**Requirement 1:**
In the text on the March 2015 U.S. trade deficit, what did consensus expect the March deficit to be?
**Requirement 2:**
Continue the text on the March 2015 U.S. trade deficit from its last sentence.

**Extract to read:**
^^^^^^^^^^^^^^^^

The extreme widening of the March deficit to $51.4 billion was on top of a revised widening to $35.9 billion in February, well beyond consensus expectations for a $42.0 billion March deficit [Bloomberg]. Still, the Bureau of Economic Analysis (BEA) likely already had a fair idea of the March trade detail, when it published its headline "advance" estimate for first-quarter 2015 annualized real GDP growth of 0.2%, last week (see prior Commentary No. 715). Further, today’s headline trade-deficit widened by an even greater amount, in real terms, net of inflation adjustment, thanks to the still-declining reported price of imported oil. All factors considered, some revised, intensified trade deterioration in, and related downside growth impact on, the first revision to first-quarter GDP remains likely, come the next release on May 29th.
In the context of a wider February 2015 nominal trade deficit (before inflation adjustment), in revision, the headline nominal March 2015 deficit deteriorated by $15.5 billion, to the largest monthly trade shortfall in almost seven years. Again, that was accounted for primarily by a headline surge in reported goods imports, which had been delayed in the normal flow of trade, and reporting of same, as a result of labor disputes and bad-weather effects.
Nominal (Not-Adjusted-for-Inflation) March 2015 Trade Deficit. The nominal, seasonally-adjusted monthly trade deficit in goods and services for March 2015, on a balance-of-payments basis, widened by $15.475 billion to $51.367 billion, versus a revised, wider $35.892 billion shortfall in February 2015, and it widened versus a $42.784 billion shortfall in March 2014.

^^^^^^^^^^^^^^^^

**Information given:**
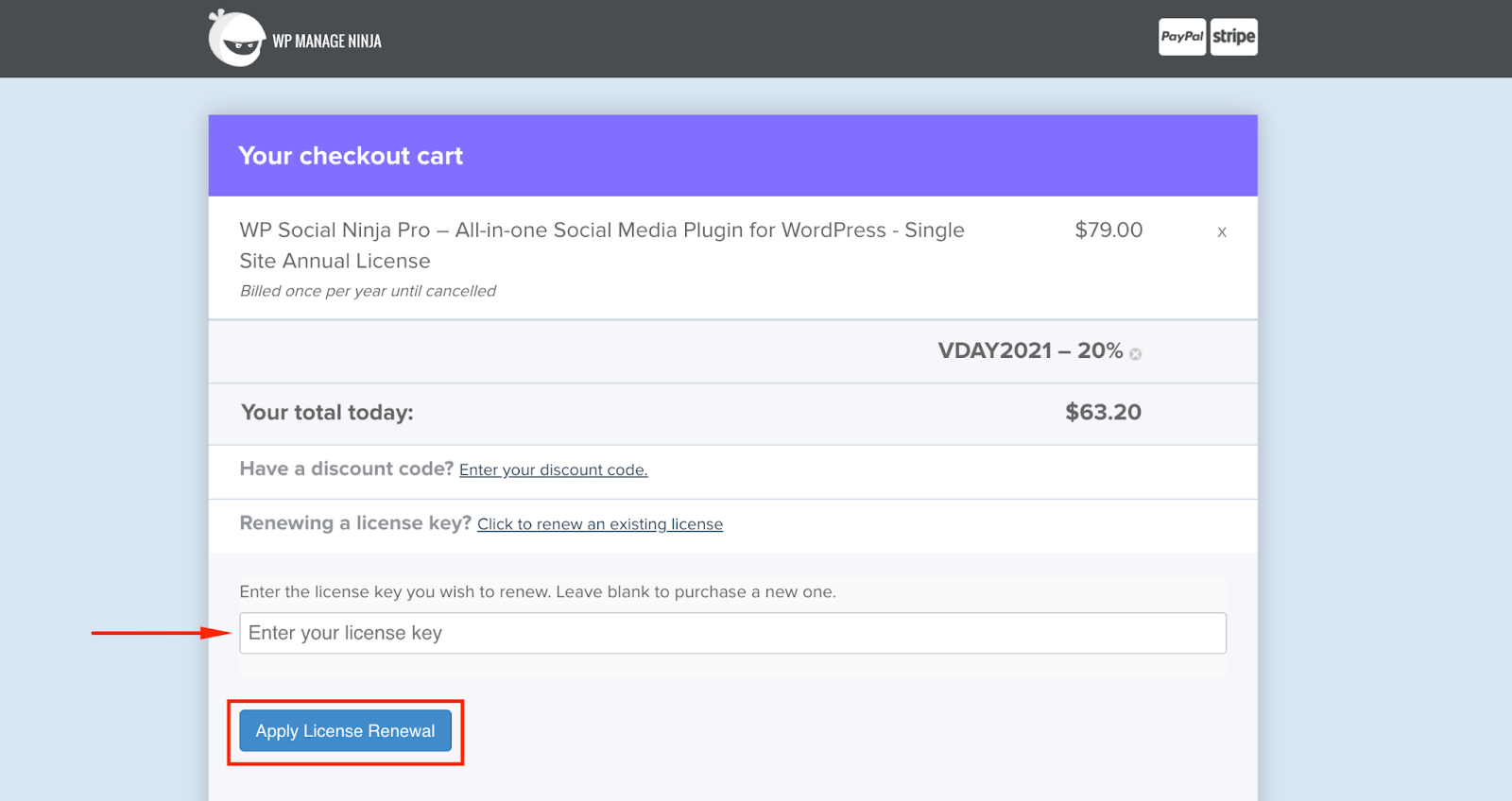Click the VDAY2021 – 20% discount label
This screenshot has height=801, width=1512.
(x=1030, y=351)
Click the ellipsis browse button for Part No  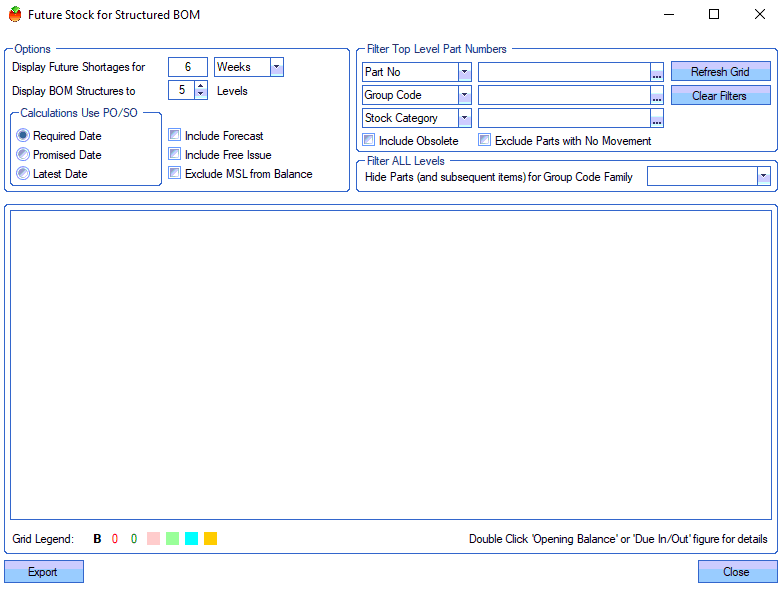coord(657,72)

^^^^^^^^^^^^^^^^

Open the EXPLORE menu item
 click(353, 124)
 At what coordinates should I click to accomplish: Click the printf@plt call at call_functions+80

^^^^^^^^^^^^^^^^

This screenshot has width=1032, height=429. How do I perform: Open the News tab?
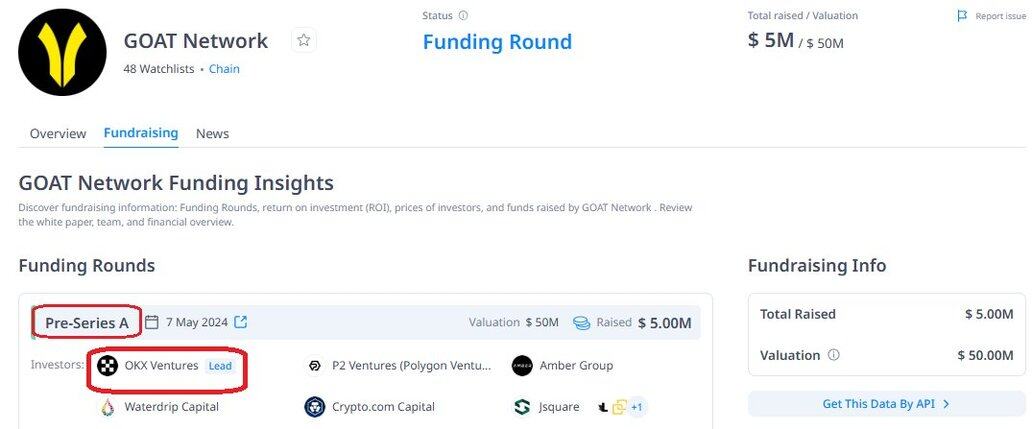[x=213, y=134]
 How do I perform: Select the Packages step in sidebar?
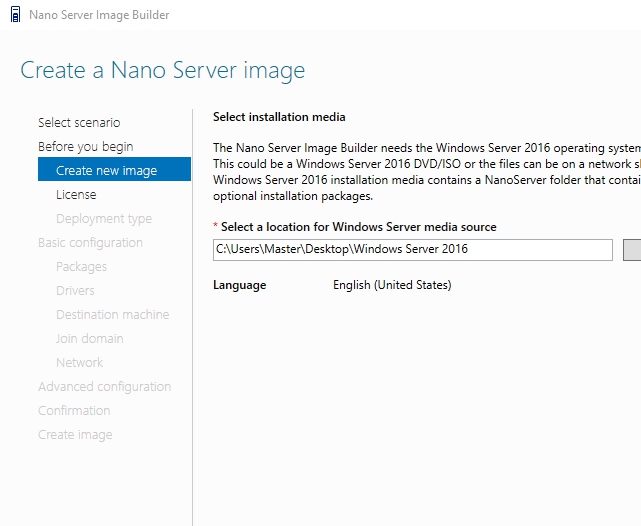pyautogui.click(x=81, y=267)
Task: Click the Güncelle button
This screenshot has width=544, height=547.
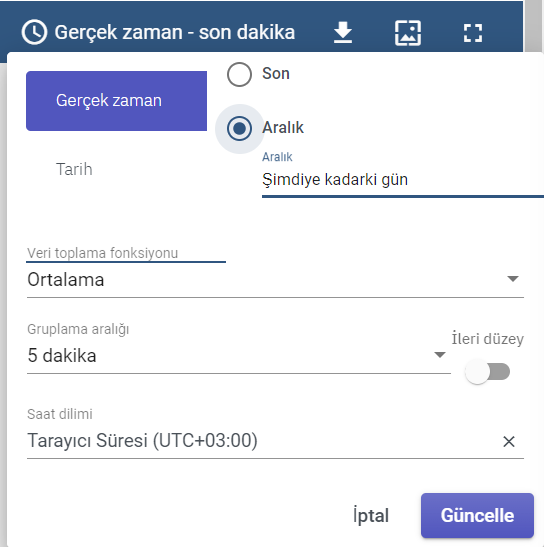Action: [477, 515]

^^^^^^^^^^^^^^^^

**Expected answer 1:**
$42.0 billion

**Expected answer 2:**
In the month-to-month trade patterns, the headline $15.475 billion deterioration in the March 2015 deficit reflected a $1.644 billion increase in monthly exports, with a much greater, more-than-offsetting gain of $17.120 billion in monthly imports (there is a minor rounding difference).
As to activity for petroleum-related products in March 2015, the not-seasonally-adjusted average price of imported oil continued to plunge, down to $46.47 per barrel, from $49.53 per barrel in February 2015, and down from $93.91 per barrel in March 2014. Also not-seasonally-adjusted, physical oil import volume in March 2015 averaged 7.302 million barrels per day, up from 6.659 million in February 2015, and up from 7.259 million in March 2014.
Aside from the reporting of temporarily declining oil prices, and net of further corrective catch-ups in the headline trade flows of the next several months, the ongoing trade-deficit trend should continue to be for significant monthly, quarterly and annual deterioration in the U.S. deficit, both before and particularly after adjustment for inflation. Look for a sharp widening of the headline real deficit in April 2015, against a normalized March number, along with a further widening of the March shortfall in the accompanying revision.
Annual revisions to the monthly trade data, affecting detail back to 1999, will be published along with the headline April 2015 data on June 3, 2015.
Real (Inflation-Adjusted) March 2015 Trade Deficit. Adjusted for seasonal factors, and net of oil-price swings and other inflation (2009 chain-weighted dollars, also as used in GDP deflation), the March 2015 merchandise trade deficit (no services) widened to $67.195 billion, from a revised, wider $51.176 in February, versus a revised, wider $54.755 billion in January. The March 2015 shortfall also deteriorated sharply versus a $50.477 billion real deficit in March 2014.
As now reported, the annualized quarterly real merchandise trade deficit stood at $554.7 billion for fourth-quarter 2013, $587.3 billion for first-quarter 2014, $616.5 billion for second-quarter 2014, $583.2 billion for third-quarter 2014, and a revised, slightly narrower $608.9 billion for fourth-quarter 2014. Widening quarterly real trade deficits subtract growth from the headline quarterly real GDP estimates.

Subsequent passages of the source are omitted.